Why the disconnect? One possibility is that some companies flubbed their projections – they expected a healthier population than they got. It’s also possible that, while the overall marketplace population has become healthier, these companies attracted a greater share of sick enrollees than their competition. If that’s the case, then, at least in theory, the ACA’s risk-adjustment program should help compensate them for their sicker-than-average risk pool.

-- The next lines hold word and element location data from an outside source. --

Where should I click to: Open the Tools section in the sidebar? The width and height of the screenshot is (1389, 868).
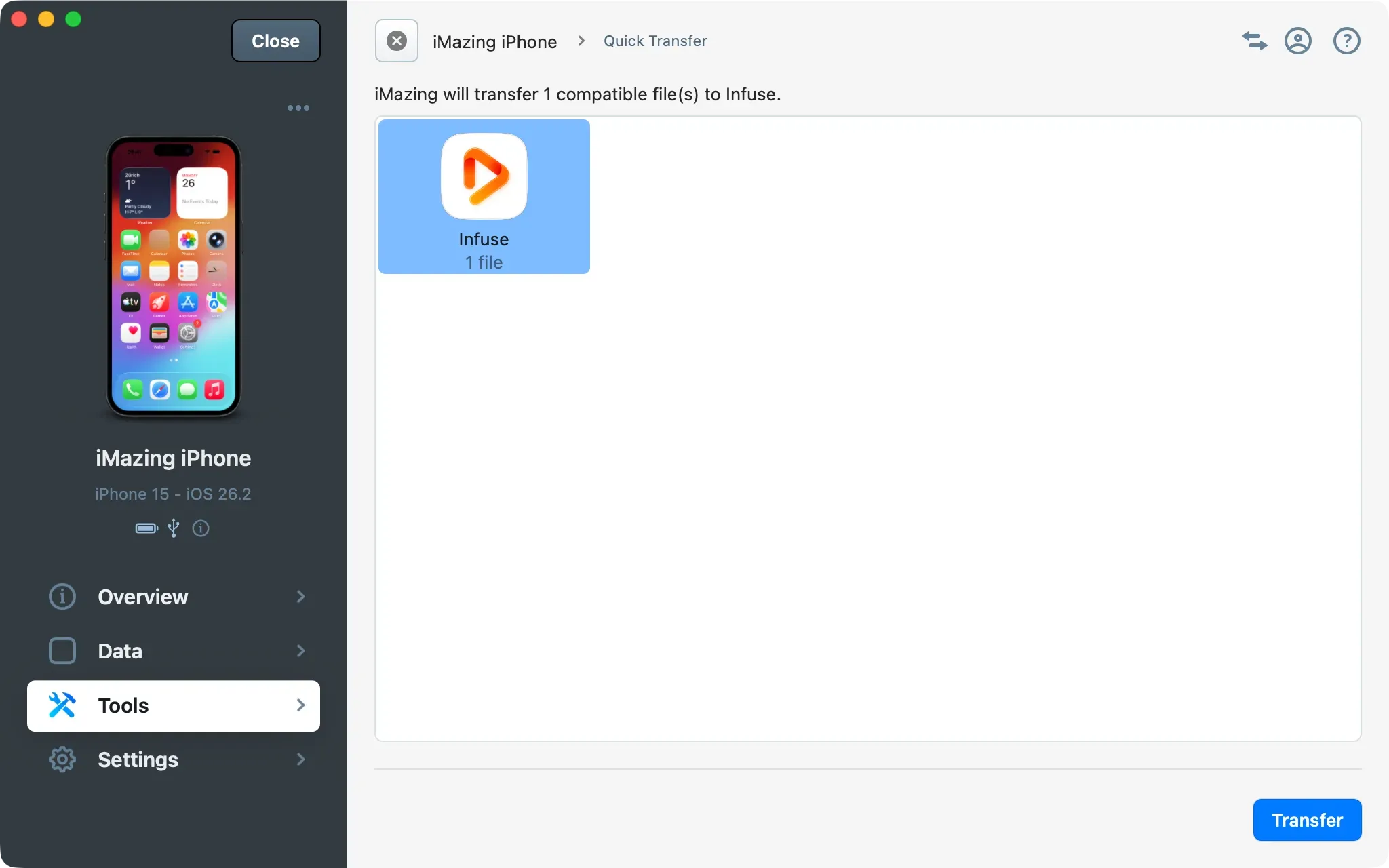[123, 705]
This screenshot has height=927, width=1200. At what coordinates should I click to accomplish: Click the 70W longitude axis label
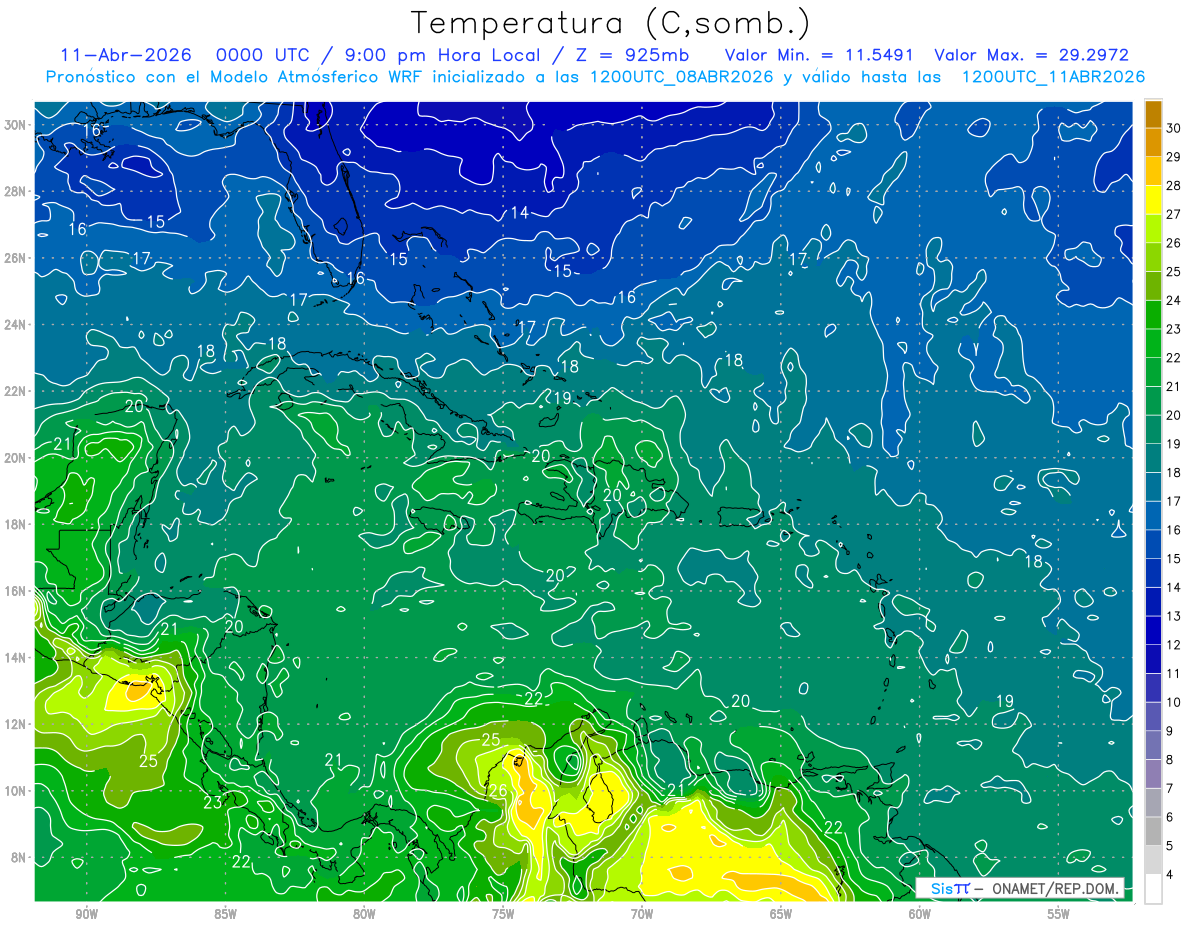click(x=641, y=914)
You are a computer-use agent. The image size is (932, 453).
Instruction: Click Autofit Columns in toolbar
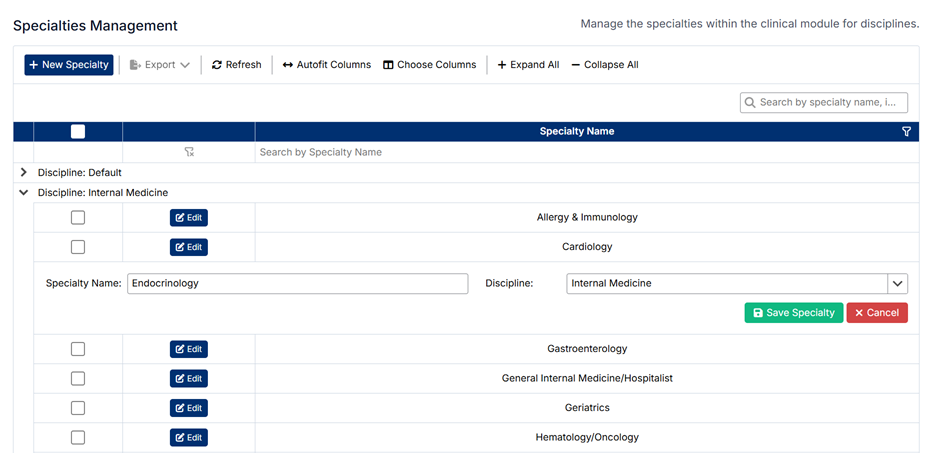(x=326, y=65)
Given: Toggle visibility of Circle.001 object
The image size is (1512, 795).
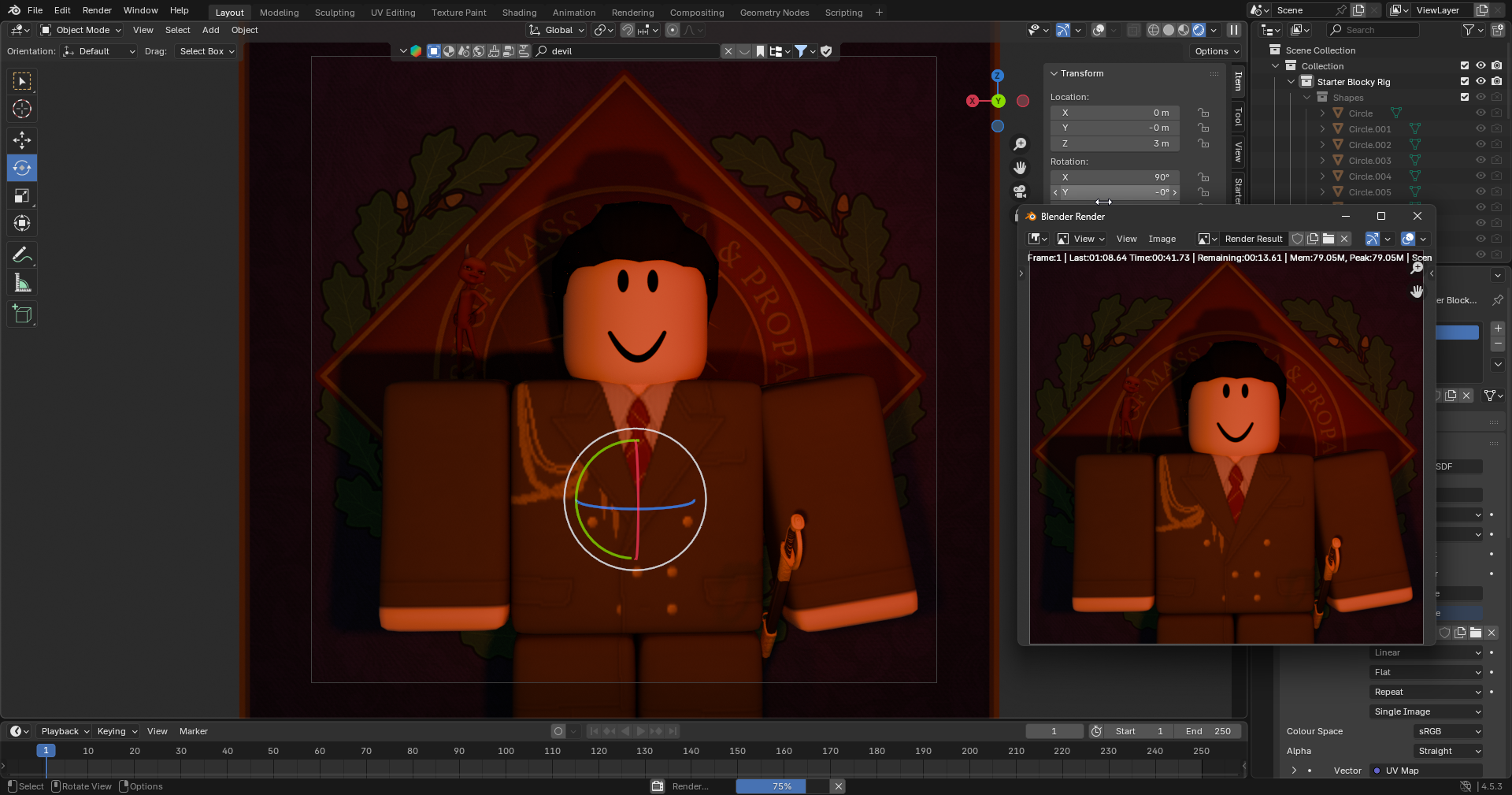Looking at the screenshot, I should (1480, 128).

Risk-Selection Challenges and Managing Costs
Several of the companies expressed concerns that plans with sicker-than-average enrollees are not being adequately compensated through with the ACA’s risk-adjustment mechanism. These companies applauded CMS’s promise to make changes to the risk-adjustment formula. However, they also pointed to other risk-selection challenges on the marketplaces, including concerns that providers paying the premiums for chronically ill patients, special enrollment opportunities, and the 90-day grace period for nonpayment of premiums are leading to a sicker group of enrollees in the marketplaces. Insurers have asked CMS to implement policy changes to address these concerns.
The Q2 earnings calls also highlighted the companies’ efforts to manage costs – and indicate that the trend toward narrow provider networks will continue. Aetna and Cigna executives have suggested that, while traditional plan designs may be losing money, products with “tight narrow networks” and “focused and aligned . . . delivery systems” appear to be performing well on the marketplaces.
The ACA dramatically changed the rules for insurers – ending discrimination against people with preexisting conditions and creating a new market in which companies must compete head-to-head for consumers’ premium dollars. The financial reports of these seven companies indicate that some companies are adapting well to this new market and others have struggled. We will likely to see continued volatility in this market as insurers adjust their marketing, pricing, and product design strategies.
1 Because of its proposed merger, Humana (merging with Aetna) did not host a quarterly call. For purposes of our analysis, we reviewed the companies’ press releases and financial reports. Insurer WellCare was not included in this analysis because of its limited participation in the marketplaces.
2 Aetna has said it will continue to sell individual market products outside of the marketplaces in “the vast majority of counties where it offered” them in 2016.